If these ports are already in use, you'll need to either stop the conflicting services or modify the port mappings in `integration_tests/docker-compose.yml`.

## Continuous Integration

This project uses GitHub Actions for automated testing:

### Unit Tests

- **Workflow**: `.github/workflows/test.yml`

- **Triggers**: Pull requests and pushes to `main`/`master` branches

- **Features**:

  - Runs on Go 1.24

  - Executes `go test` with race detection

  - Generates code coverage reports

  - Uploads coverage to Codecov

  - Caches Go modules for faster builds

### Integration Tests

- **Workflow**: `.github/workflows/integration-test.yml`

- **Triggers**: Manual dispatch, daily schedule (2 AM UTC), pushes to `main`/`master`

- **Features**:

  - Runs Docker Compose-based integration tests via `make test-integration`

  - Automatically spins up Redis, NATS, proxy server, and proxy client containers

  - Executes end-to-end Redis proxy tests

  - No manual service setup required - all dependencies managed by Docker Compose

Both workflows ensure code quality and functionality across different scenarios.

## Logging

Both components use logrus.
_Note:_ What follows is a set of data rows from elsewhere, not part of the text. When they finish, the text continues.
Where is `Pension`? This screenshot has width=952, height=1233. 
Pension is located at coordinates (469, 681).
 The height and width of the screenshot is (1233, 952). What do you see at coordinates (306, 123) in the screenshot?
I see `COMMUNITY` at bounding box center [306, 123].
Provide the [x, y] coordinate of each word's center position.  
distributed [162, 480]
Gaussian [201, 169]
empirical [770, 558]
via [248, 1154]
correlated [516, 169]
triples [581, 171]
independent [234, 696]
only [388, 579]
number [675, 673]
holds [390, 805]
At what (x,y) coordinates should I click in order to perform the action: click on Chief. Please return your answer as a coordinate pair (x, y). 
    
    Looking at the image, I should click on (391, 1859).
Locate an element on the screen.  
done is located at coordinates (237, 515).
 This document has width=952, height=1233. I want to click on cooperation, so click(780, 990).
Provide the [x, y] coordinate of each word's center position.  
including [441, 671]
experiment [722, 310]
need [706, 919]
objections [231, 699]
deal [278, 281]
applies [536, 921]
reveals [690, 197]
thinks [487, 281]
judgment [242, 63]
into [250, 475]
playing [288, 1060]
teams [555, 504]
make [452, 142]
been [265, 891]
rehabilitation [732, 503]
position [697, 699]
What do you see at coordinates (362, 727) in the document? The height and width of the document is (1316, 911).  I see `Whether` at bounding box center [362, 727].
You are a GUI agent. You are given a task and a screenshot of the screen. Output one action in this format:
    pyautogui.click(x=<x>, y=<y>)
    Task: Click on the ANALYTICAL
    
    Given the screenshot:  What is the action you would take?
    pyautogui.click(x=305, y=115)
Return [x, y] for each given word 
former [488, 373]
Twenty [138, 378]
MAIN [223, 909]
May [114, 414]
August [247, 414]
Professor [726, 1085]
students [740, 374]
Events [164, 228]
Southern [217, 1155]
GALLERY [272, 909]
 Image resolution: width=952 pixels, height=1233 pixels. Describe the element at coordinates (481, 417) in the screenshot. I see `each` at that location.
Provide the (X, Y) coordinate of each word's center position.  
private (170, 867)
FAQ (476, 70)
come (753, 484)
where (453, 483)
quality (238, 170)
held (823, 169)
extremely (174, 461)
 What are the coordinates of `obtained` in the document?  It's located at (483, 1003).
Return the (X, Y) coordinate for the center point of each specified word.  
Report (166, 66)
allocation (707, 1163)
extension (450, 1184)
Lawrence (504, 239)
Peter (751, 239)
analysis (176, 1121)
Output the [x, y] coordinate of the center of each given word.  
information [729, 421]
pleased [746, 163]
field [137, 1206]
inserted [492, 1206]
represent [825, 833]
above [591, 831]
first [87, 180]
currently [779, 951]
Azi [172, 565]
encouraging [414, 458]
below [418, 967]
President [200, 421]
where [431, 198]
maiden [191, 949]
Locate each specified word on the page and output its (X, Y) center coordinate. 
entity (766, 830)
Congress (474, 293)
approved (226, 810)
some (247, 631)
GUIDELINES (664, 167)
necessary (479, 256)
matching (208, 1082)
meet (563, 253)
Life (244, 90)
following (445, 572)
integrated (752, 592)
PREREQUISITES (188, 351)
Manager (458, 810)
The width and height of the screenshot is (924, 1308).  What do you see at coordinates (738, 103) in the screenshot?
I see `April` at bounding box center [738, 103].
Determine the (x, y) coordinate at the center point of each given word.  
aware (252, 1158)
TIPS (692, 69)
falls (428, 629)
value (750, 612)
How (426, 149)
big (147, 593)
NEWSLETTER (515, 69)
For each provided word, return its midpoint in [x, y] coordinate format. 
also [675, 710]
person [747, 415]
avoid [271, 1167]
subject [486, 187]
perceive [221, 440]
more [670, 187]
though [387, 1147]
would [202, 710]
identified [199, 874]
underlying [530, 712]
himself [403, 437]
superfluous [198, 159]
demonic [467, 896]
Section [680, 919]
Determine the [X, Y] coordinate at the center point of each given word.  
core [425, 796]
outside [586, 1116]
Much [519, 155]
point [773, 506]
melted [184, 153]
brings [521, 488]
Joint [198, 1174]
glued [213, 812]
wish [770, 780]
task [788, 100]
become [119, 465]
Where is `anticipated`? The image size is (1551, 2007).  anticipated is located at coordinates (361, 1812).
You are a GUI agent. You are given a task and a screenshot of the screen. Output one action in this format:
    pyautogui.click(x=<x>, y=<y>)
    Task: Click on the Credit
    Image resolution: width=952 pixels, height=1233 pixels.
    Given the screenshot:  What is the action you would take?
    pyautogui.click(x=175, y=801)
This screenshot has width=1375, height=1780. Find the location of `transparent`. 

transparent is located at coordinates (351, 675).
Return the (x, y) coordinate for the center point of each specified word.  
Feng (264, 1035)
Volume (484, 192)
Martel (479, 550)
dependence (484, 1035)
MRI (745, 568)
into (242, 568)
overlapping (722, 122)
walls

Levels: `debug`, `info`, `warn`, `error` (set via `--log-level` or `LOG_LEVEL`).

## Notes & Limitations

- No authentication, rate limiting, or encryption provided by this project. Use NATS security features and network controls as appropriate.

- The `--proxy-addr` on the client is currently reserved/informational in the NATS transport implementation.

- The server does not currently expose an HTTP endpoint (despite the Dockerfile healthcheck example).

## License

This project is licensed under the MIT License - see the [LICENSE](LICENSE) file for details.